The researchers will use specially modified spectrophotometer devices to analyze the wine color in the bottles without opening them. Clear glass bottles are being used to facilitate color-based monitoring of oxidation based on color change.
At the study’s end, the 600 bottles will be divided into three groups, based on whether they show high, average or low color change. The wines with the most and least color change will be opened for chemical analysis and sampling by members of a sensory panel, who will try to identify differences in taste and aroma between the most- and least-oxidized wines. That sensory analysis is expected to take place in during the summer of 2013.
Waterhouse said that there is also considerable interest in the comparative sustainability of wine bottle closures.
“All wine closures are made with sustainable practices, and to date I have not seen data showing a definitive difference between them,” he said. “It’s important for wine consumers to remember that the bottle closure is a very small part of the wine package’s environmental footprint,” he said.
The study is supported in part by CADE Winery of The PlumpJack Group. PlumpJack Winery pioneered the use of screw-cap closures for ultra-premium wine more than 10 years ago.
PlumpJack and CADE wineries: (Courtesy The PlumpJack Group)

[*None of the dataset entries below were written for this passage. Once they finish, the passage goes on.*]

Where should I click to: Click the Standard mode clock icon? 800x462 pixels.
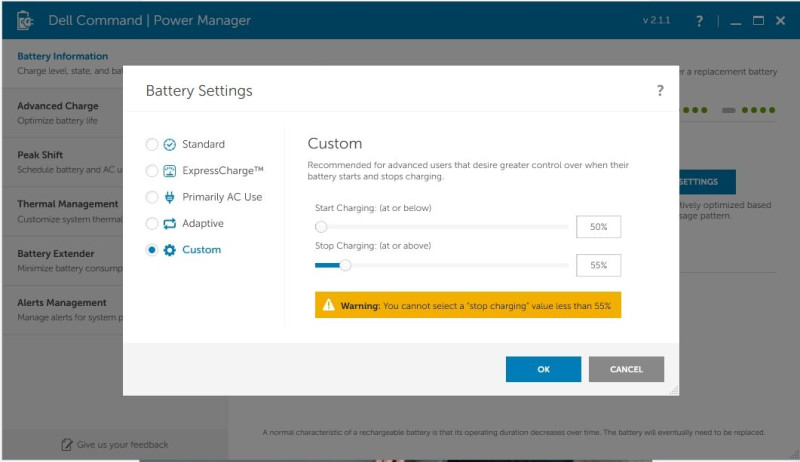pos(170,145)
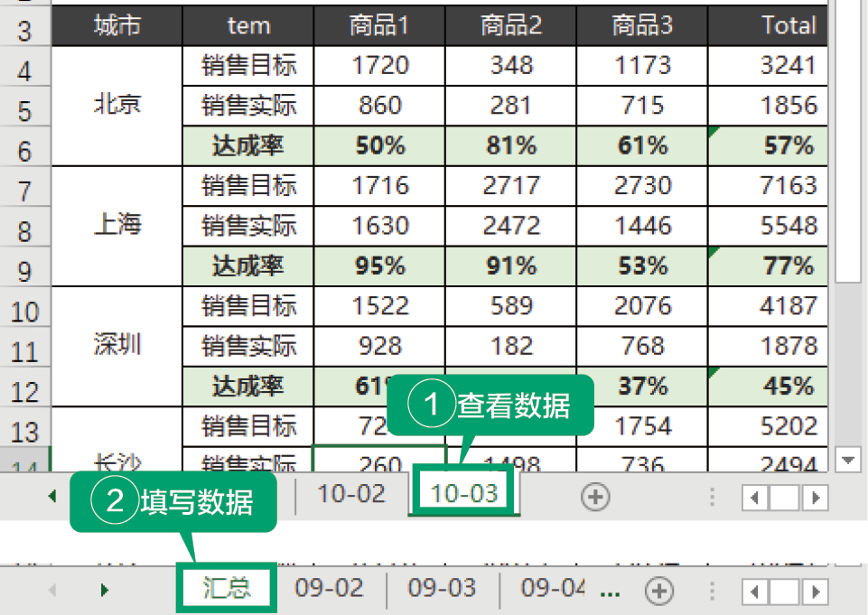Switch to the 09-03 sheet tab
This screenshot has height=615, width=868.
pyautogui.click(x=442, y=589)
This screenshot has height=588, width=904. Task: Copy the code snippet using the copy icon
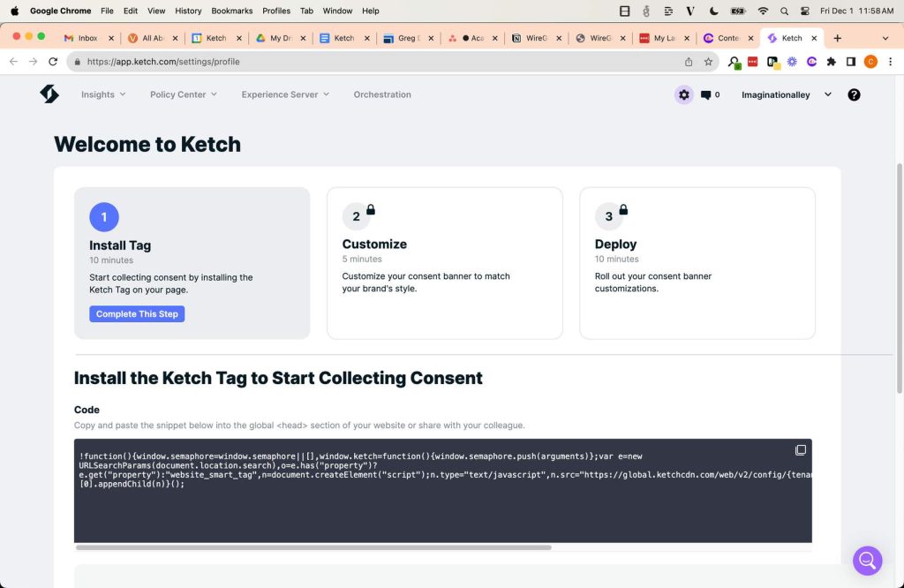[x=801, y=449]
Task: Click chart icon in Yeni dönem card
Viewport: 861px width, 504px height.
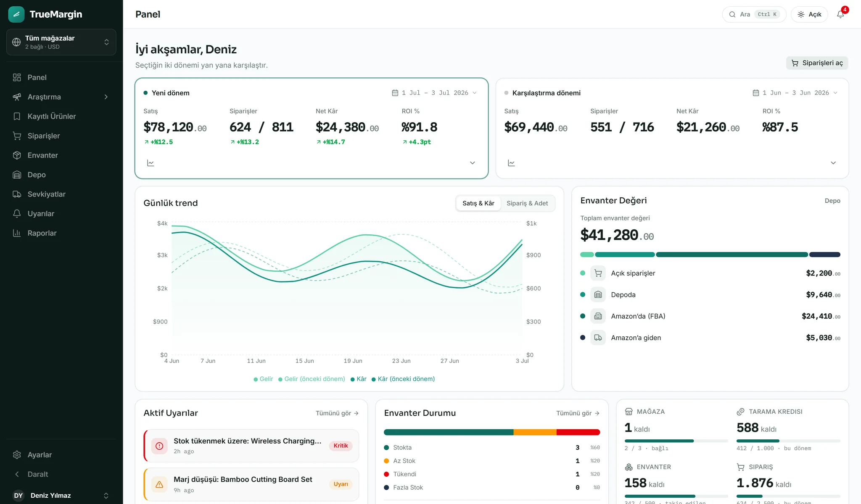Action: (x=151, y=163)
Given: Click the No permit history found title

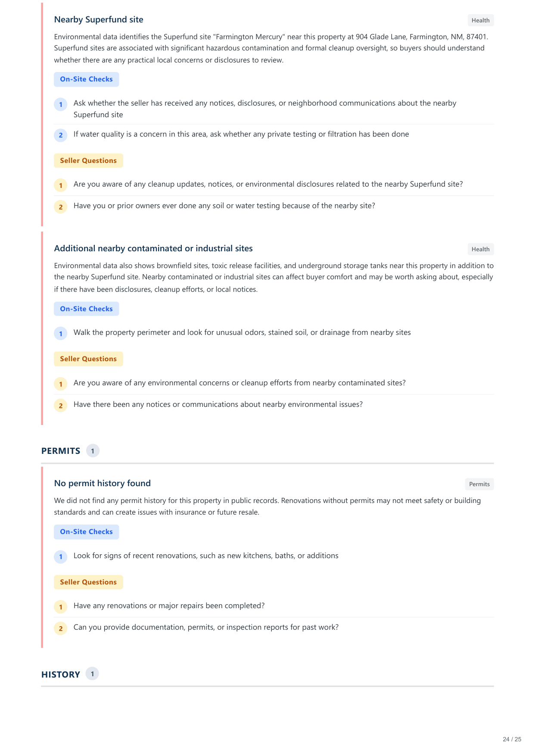Looking at the screenshot, I should click(103, 483).
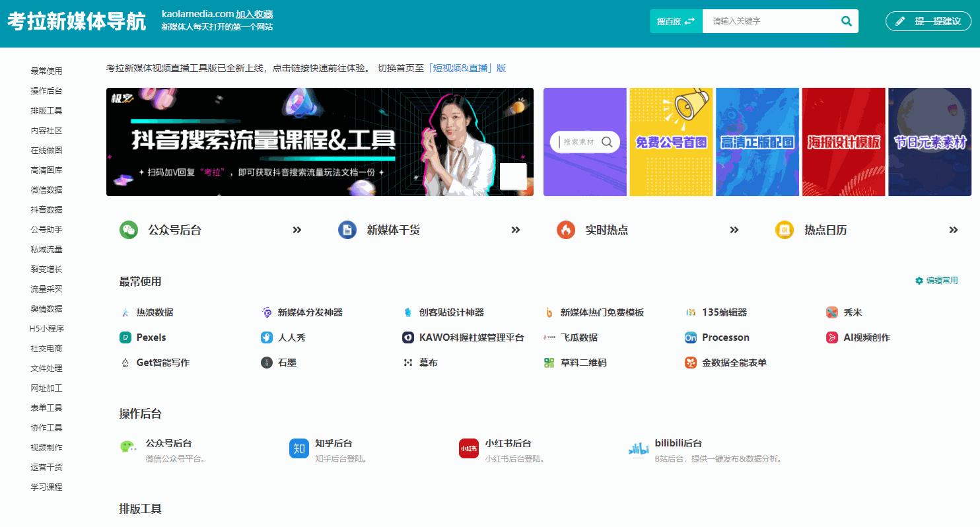The width and height of the screenshot is (980, 527).
Task: Select the 知乎后台 blue icon
Action: [298, 448]
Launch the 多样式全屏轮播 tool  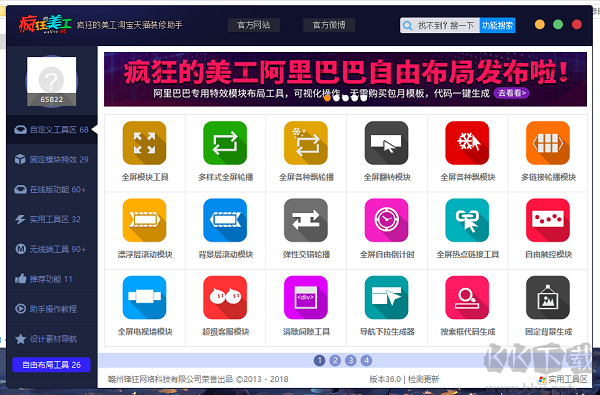click(x=225, y=143)
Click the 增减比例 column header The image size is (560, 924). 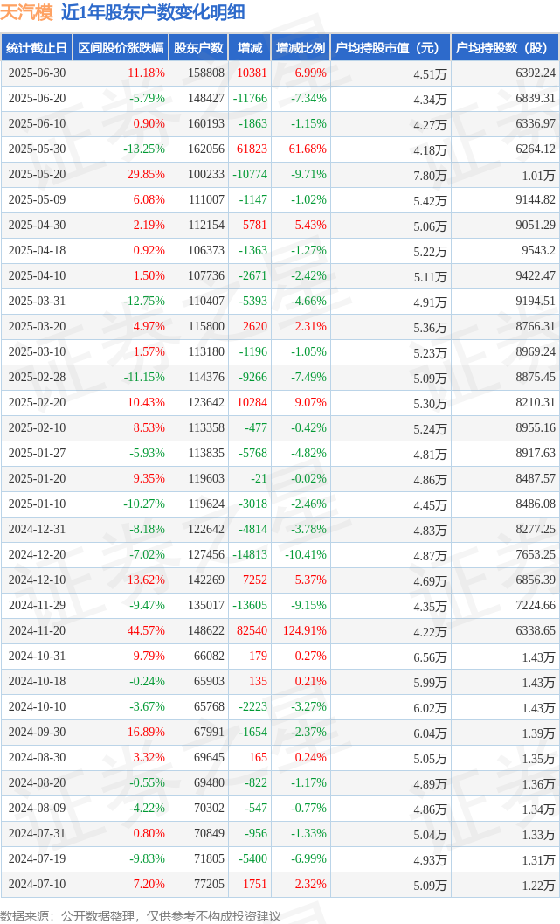[301, 48]
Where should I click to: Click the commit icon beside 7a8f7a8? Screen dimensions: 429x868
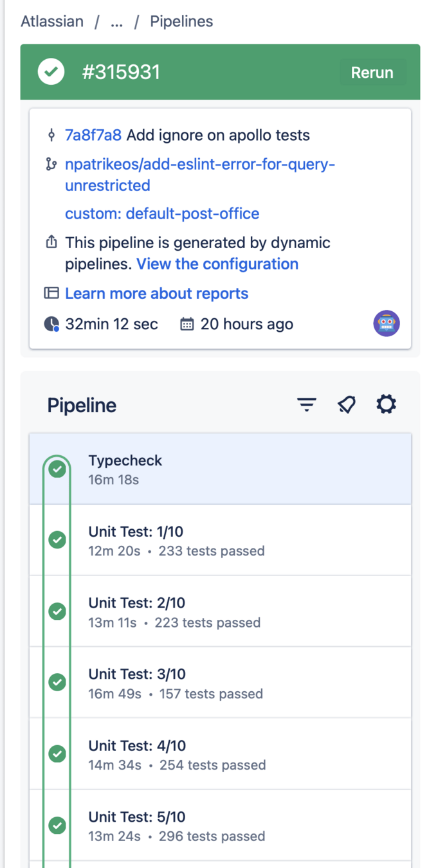click(51, 136)
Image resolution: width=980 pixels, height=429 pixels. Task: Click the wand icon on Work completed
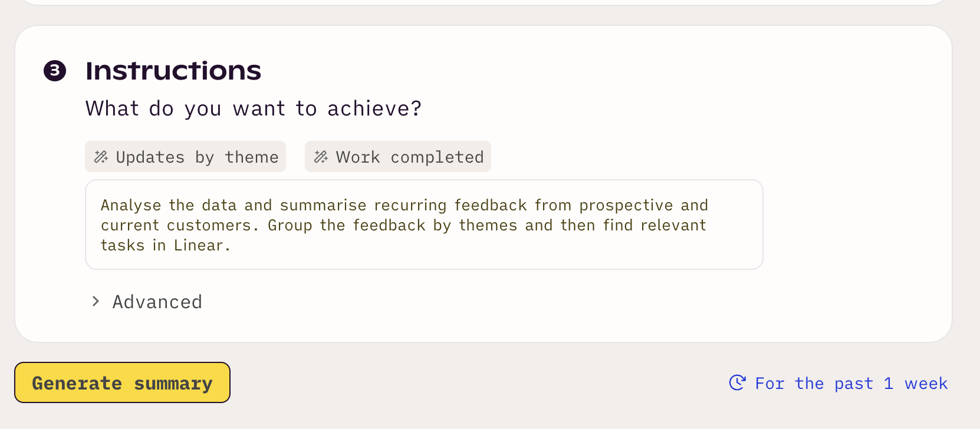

In its relatively short history, PlumpJack Winery has had a significant impact on the wine industry. Its first release, the 1995 Reserve Cabernet Sauvignon, created a stir when Robert Parker, Jr. assigned it a rating of 95+, an extraordinary achievement for an inaugural release. The winery made international headlines in 2000 when it became the first producer to release a luxury wine, its 1997 Reserve Cabernet Sauvignon, with a screw cap closure.
Located on Napa Valley’s Howell Mountain, CADE Winery is a state-of-the-art facility producing Cabernet Sauvignon and Sauvignon Blanc. Having received its Gold LEED certification in 2009, CADE is the greenest winery estate in California. The estate comprises more than 54 acres, 21 of which were planted to vineyards in 2003. CADE is dedicated to the production of world-class wines through environmentally conscious innovation and is one of the architectural showplaces of Northern California’s wine country.